Required tasks:
1. Update the housing market passage, everything from "From 2008 to" down to "increases housing demand.", so that "household size" stands in place of "occupancy rate".
2. In the housing market passage, what was the median house price in 2022?

The US housing market has been in the bubble territory again in the last few years since the pandemic. The rapid rise in price of home has been attributed to many factors - very low interest rate, population migration due to work from home (WFH) benefit, investor participation, federal government tax incentives. etc.
The following charts show different aspects of the housing market. The first chart shows average number of person per house or occupancy. That number went down from high of 2.42 in 2000 to 2.33 in 2008. The 30 year mortgage gradually went down from above 8 to less than 6 in 2008-09 and it kept going lower after that till the beginning of 2022.
From 2008 to 2017, the occupancy rate went up from 2.33 to 2.37. This increase was likely due to lot of foreclosures during the aftermath of 2008 Great Recession. Then from 2017 onward the occupancy rate started going down again. This is likely due to continual decrease in mortgage rate to low territories that was never seen before. Higher occupancy rate results in less demand for housing. Conversely, lower occupancy rate increases housing demand.
As population increases, need for new housing increases. During the period 2000-22, population increased by about 2.3 million/year. During the same period housing increased by about 1.17 million/year on average. However, housing increased by 1.49 million/year between 2000-2009. From 2010-2020 housing only increased by 0.89 million/year. During the same periods population increased by 2.46 million/year and 1.79 million/year respectively. The trend of occupancy going down probably reflects a long term trend of people wanting more first homes, second homes and beyond. Could also be due to people moving out of shared accommodation or a combination of both. The trend was shortly reversed right after the 2008-9 housing bubble crash. Homes beyond the first one can be considered part of the investor purchases. The current estimate is that 20-25% of houses are purchased by investors, this apparently causes an increase in demand.
There is clear strong connection between median house price and the 30 year mortgage rate. As mortgage rate went from above 8.0 in 2000 to low of below 3 in 2021, the median price steadily increased from $163K in 2000 to $433K in 2022. During the same period the median wage remained more or less same, hence affordability (house price/wage) decreased from 2.49 times wage to 5.22 times wage. Roughly, every percentage point increase in mortgage results in $33 K reduction in median price.

Source material:
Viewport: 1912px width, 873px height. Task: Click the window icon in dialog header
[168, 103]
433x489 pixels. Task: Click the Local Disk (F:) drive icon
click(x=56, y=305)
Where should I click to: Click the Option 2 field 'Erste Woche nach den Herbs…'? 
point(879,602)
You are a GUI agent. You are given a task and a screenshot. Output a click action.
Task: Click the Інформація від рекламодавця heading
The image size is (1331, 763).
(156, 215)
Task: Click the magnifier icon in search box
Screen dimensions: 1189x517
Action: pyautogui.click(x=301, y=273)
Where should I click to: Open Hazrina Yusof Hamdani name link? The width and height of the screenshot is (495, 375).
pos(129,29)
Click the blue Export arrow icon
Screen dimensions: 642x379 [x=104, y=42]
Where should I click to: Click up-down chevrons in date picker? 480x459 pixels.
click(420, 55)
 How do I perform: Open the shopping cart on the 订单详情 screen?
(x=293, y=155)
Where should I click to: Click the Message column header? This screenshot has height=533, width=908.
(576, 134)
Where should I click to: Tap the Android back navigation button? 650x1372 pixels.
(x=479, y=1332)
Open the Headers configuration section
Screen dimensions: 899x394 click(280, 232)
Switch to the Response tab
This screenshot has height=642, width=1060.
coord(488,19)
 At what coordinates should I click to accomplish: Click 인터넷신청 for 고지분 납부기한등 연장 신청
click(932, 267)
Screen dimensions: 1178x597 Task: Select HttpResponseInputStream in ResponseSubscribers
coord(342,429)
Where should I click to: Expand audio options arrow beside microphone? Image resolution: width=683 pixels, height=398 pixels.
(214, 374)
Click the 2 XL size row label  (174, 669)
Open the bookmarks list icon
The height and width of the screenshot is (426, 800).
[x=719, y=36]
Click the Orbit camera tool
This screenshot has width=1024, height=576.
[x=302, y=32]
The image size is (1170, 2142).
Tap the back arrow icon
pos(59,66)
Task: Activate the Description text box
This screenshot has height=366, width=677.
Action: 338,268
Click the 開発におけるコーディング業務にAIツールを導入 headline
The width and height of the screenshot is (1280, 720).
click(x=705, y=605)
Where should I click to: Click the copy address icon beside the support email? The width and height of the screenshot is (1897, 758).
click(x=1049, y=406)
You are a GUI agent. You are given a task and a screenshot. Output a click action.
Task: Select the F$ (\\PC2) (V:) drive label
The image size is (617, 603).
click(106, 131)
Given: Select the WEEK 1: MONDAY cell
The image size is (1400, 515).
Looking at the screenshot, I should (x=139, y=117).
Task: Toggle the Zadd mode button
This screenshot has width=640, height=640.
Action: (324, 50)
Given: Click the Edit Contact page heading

Answers given:
1.
From 2008 to 2017, the household size went up from 2.33 to 2.37. This increase was likely due to lot of foreclosures during the aftermath of 2008 Great Recession. Then from 2017 onward the household size started going down again. This is likely due to continual decrease in mortgage rate to low territories that was never seen before. Higher household size results in less demand for housing. Conversely, lower household size increases housing demand.

2. $433K